March 4, 2026 Two Amazon Web Services data centres in the United Arab Emirates were “directly struck” by drones over the weekend, causing structural damage and disrupting cloud services across parts of the Middle East. A facility in Bahrain was also impacted by a nearby drone strike, forcing AWS to recommend customers migrate workloads to other regions.
In updates posted to its service dashboard, AWS said the strikes caused “structural damage, disrupted power delivery to our infrastructure, and in some cases required fire suppression activities that resulted in additional water damage.” The company said it is working with local authorities and prioritizing employee safety but did not disclose whether any personnel were injured.
The disruption began Sunday when one UAE availability zone was “impacted by objects,” triggering “sparks and fire,” according to AWS. Fire services shut off power to the affected facility while extinguishing the blaze. AWS said recovery would take at least a day due to repairs to cooling and power systems and safety assessments. As of Tuesday morning, the AWS Health Dashboard described the disruption as ongoing.

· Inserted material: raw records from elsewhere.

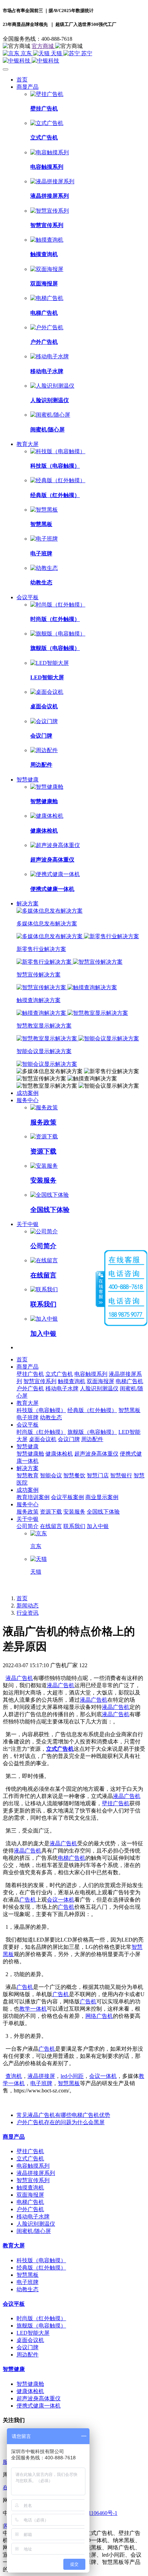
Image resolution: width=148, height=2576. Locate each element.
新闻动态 (28, 1605)
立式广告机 (60, 1749)
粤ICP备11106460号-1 (91, 2513)
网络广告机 (99, 2016)
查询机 (14, 2076)
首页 (22, 79)
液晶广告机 (19, 1678)
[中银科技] (74, 61)
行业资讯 (28, 1613)
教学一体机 (33, 2009)
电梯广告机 (71, 1858)
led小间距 (72, 2076)
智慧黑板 (69, 2083)
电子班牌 (41, 2083)
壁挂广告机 (115, 1803)
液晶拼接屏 (41, 2076)
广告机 (27, 1900)
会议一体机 (60, 1900)
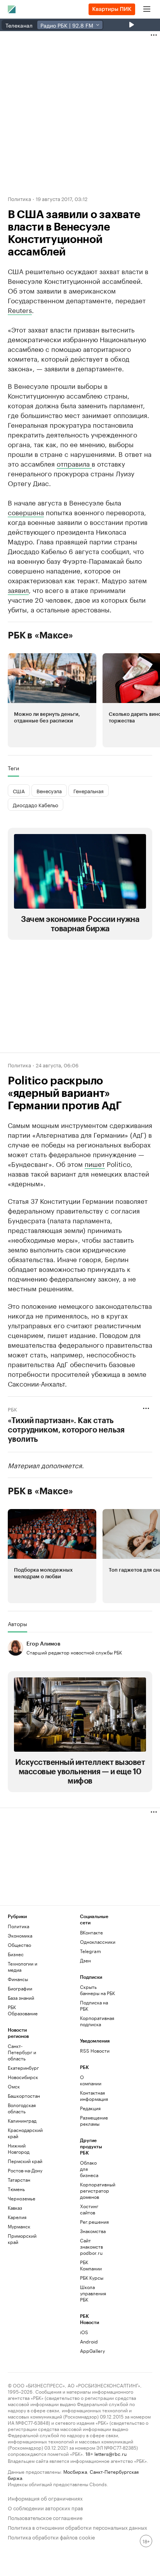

Customers across the region reported service interruptions. ADCB said its mobile banking app and contact centre were temporarily unavailable, while Emirates NBD reported phone banking disruptions. Snowflake cited “elevated connectivity issues and error rates within the region,” and fintech firms including Sarwa and Hubpay reported service impacts before later restoring core functionality. Ride-hailing platform Careem said services were fully operational by Tuesday.
AWS operates three availability zones in the UAE. The company advised customers to enact disaster recovery plans and restore from remote backups into alternate AWS regions. “We continue to strongly recommend that customers with workloads running in the Middle East take action now to migrate those workloads to alternate AWS Regions,” AWS said in a Tuesday update.